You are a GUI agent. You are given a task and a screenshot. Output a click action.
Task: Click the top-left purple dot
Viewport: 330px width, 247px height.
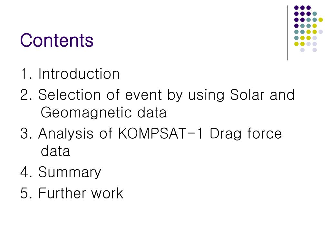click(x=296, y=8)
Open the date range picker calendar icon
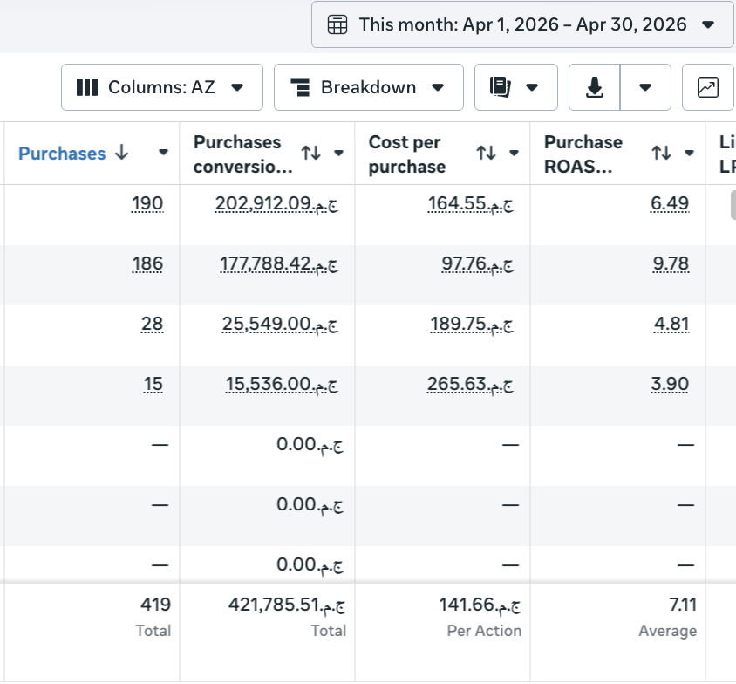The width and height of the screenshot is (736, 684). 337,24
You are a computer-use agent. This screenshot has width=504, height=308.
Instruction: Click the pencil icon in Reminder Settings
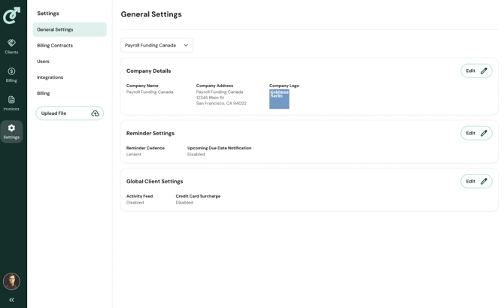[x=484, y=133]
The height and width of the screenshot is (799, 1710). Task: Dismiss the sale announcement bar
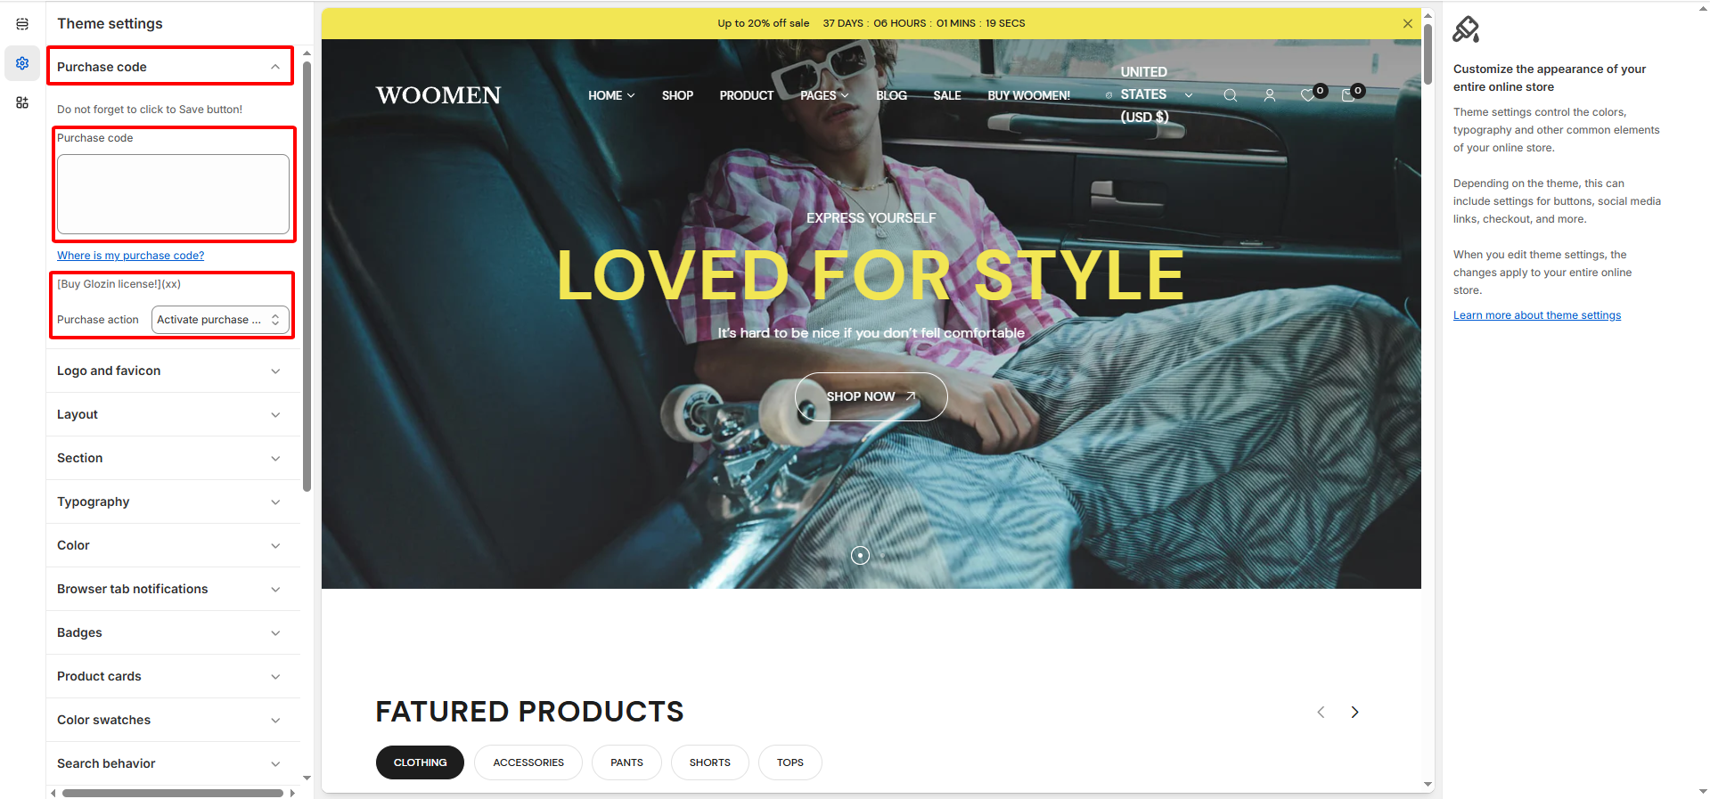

- **Aim of the exercise**:
Print the lines of each record above word for word, leaving out the pictures.

- **Complete output**:
You are a GUI agent. You are given a task and a screenshot. Output a click action.
Task: Click the top-left purple dot
Viewport: 330px width, 247px height.
click(x=296, y=8)
Open the date range picker calendar icon
The width and height of the screenshot is (736, 684). 337,24
You are a computer-use agent. This screenshot has width=504, height=308.
Instruction: Click the pencil icon in Reminder Settings
[x=484, y=133]
The height and width of the screenshot is (799, 1710). Task: Dismiss the sale announcement bar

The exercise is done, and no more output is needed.